WHAT IS EXPECTED - The response must consist of the records below, copied exactly.

*** Opening DATA SHOWN ***

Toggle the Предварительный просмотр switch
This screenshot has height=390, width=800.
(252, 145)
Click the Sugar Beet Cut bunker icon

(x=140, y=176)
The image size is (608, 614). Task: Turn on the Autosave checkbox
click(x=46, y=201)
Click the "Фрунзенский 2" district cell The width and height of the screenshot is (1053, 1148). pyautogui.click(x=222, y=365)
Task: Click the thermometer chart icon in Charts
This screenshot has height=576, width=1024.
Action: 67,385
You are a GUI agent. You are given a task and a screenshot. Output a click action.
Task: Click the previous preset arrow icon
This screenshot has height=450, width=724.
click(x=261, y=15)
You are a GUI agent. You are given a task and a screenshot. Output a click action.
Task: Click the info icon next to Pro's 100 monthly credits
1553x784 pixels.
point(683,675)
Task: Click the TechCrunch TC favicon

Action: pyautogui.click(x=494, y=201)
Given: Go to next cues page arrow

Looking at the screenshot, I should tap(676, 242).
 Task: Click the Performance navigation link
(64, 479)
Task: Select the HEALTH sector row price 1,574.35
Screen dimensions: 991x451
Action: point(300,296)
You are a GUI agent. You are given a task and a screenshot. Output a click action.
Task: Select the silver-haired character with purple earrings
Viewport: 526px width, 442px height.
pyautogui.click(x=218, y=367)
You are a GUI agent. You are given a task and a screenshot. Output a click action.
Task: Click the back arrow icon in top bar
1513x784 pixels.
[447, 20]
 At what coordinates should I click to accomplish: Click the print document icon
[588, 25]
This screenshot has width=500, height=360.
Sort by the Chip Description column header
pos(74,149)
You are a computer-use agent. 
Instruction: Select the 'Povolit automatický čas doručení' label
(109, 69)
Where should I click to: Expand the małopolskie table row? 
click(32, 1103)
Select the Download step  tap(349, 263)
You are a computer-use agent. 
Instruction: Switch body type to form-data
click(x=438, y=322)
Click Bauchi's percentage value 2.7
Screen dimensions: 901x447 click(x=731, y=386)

*** Closing DATA SHOWN ***

SOLUTION TO THE EXERCISE -
Toggle the Предварительный просмотр switch
This screenshot has height=390, width=800.
(252, 145)
Click the Sugar Beet Cut bunker icon

(x=140, y=176)
The image size is (608, 614). Task: Turn on the Autosave checkbox
click(x=46, y=201)
Click the "Фрунзенский 2" district cell The width and height of the screenshot is (1053, 1148). pyautogui.click(x=222, y=365)
Task: Click the thermometer chart icon in Charts
This screenshot has height=576, width=1024.
Action: 67,385
You are a GUI agent. You are given a task and a screenshot. Output a click action.
Task: Click the previous preset arrow icon
This screenshot has height=450, width=724.
click(x=261, y=15)
You are a GUI agent. You are given a task and a screenshot. Output a click action.
Task: Click the info icon next to Pro's 100 monthly credits
1553x784 pixels.
point(683,675)
Task: Click the TechCrunch TC favicon

Action: pyautogui.click(x=494, y=201)
Given: Go to next cues page arrow

Looking at the screenshot, I should tap(676, 242).
 Task: Click the Performance navigation link
(64, 479)
Task: Select the HEALTH sector row price 1,574.35
Screen dimensions: 991x451
Action: point(300,296)
You are a GUI agent. You are given a task and a screenshot. Output a click action.
Task: Select the silver-haired character with purple earrings
Viewport: 526px width, 442px height.
pyautogui.click(x=218, y=367)
You are a GUI agent. You are given a task and a screenshot. Output a click action.
Task: Click the back arrow icon in top bar
1513x784 pixels.
[447, 20]
 At what coordinates should I click to accomplish: Click the print document icon
[588, 25]
This screenshot has width=500, height=360.
Sort by the Chip Description column header
pos(74,149)
You are a computer-use agent. 
Instruction: Select the 'Povolit automatický čas doručení' label
(109, 69)
Where should I click to: Expand the małopolskie table row? 
click(32, 1103)
Select the Download step  tap(349, 263)
You are a computer-use agent. 
Instruction: Switch body type to form-data
click(x=438, y=322)
Click Bauchi's percentage value 2.7
Screen dimensions: 901x447 click(x=731, y=386)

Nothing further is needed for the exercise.